[Saved entries]
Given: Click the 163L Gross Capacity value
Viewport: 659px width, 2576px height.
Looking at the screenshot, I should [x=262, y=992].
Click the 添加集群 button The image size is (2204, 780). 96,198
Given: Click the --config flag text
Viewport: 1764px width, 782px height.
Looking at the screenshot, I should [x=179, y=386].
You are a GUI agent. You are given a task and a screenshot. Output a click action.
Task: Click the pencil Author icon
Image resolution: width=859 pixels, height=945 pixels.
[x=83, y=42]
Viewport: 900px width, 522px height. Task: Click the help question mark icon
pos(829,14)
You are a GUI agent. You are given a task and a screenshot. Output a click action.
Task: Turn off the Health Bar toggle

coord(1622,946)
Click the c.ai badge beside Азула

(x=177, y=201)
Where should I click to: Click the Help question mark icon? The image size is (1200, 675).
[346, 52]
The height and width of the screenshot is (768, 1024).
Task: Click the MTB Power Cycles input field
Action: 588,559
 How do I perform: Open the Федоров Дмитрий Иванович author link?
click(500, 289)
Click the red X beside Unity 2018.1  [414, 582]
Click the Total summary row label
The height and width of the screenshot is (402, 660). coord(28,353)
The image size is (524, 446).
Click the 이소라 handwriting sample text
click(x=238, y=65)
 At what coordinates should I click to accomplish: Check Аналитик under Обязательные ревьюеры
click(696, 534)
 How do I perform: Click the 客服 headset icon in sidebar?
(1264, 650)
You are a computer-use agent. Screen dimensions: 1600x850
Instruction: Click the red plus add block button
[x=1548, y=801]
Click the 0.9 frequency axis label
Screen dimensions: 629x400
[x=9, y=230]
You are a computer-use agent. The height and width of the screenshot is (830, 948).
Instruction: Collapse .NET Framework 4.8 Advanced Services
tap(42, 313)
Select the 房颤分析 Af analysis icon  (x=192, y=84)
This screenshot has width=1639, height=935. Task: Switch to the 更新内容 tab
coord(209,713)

Task to carry out: Exact reproduction of every entry is needed.

Result for this exercise:
Given: Click the 163L Gross Capacity value
Viewport: 659px width, 2576px height.
Looking at the screenshot, I should [x=262, y=992].
Click the 添加集群 button The image size is (2204, 780). 96,198
Given: Click the --config flag text
Viewport: 1764px width, 782px height.
Looking at the screenshot, I should [x=179, y=386].
You are a GUI agent. You are given a task and a screenshot. Output a click action.
Task: Click the pencil Author icon
Image resolution: width=859 pixels, height=945 pixels.
[x=83, y=42]
Viewport: 900px width, 522px height. Task: Click the help question mark icon
pos(829,14)
You are a GUI agent. You are given a task and a screenshot. Output a click action.
Task: Turn off the Health Bar toggle

coord(1622,946)
Click the c.ai badge beside Азула

(x=177, y=201)
Where should I click to: Click the Help question mark icon? The image size is (1200, 675).
[346, 52]
The height and width of the screenshot is (768, 1024).
Task: Click the MTB Power Cycles input field
Action: 588,559
 How do I perform: Open the Федоров Дмитрий Иванович author link?
click(500, 289)
Click the red X beside Unity 2018.1  [414, 582]
Click the Total summary row label
The height and width of the screenshot is (402, 660). coord(28,353)
The image size is (524, 446).
Click the 이소라 handwriting sample text
click(x=238, y=65)
 At what coordinates should I click to accomplish: Check Аналитик under Обязательные ревьюеры
click(696, 534)
 How do I perform: Click the 客服 headset icon in sidebar?
(1264, 650)
You are a computer-use agent. Screen dimensions: 1600x850
Instruction: Click the red plus add block button
[x=1548, y=801]
Click the 0.9 frequency axis label
Screen dimensions: 629x400
[x=9, y=230]
You are a computer-use agent. The height and width of the screenshot is (830, 948).
Instruction: Collapse .NET Framework 4.8 Advanced Services
tap(42, 313)
Select the 房颤分析 Af analysis icon  (x=192, y=84)
This screenshot has width=1639, height=935. Task: Switch to the 更新内容 tab
coord(209,713)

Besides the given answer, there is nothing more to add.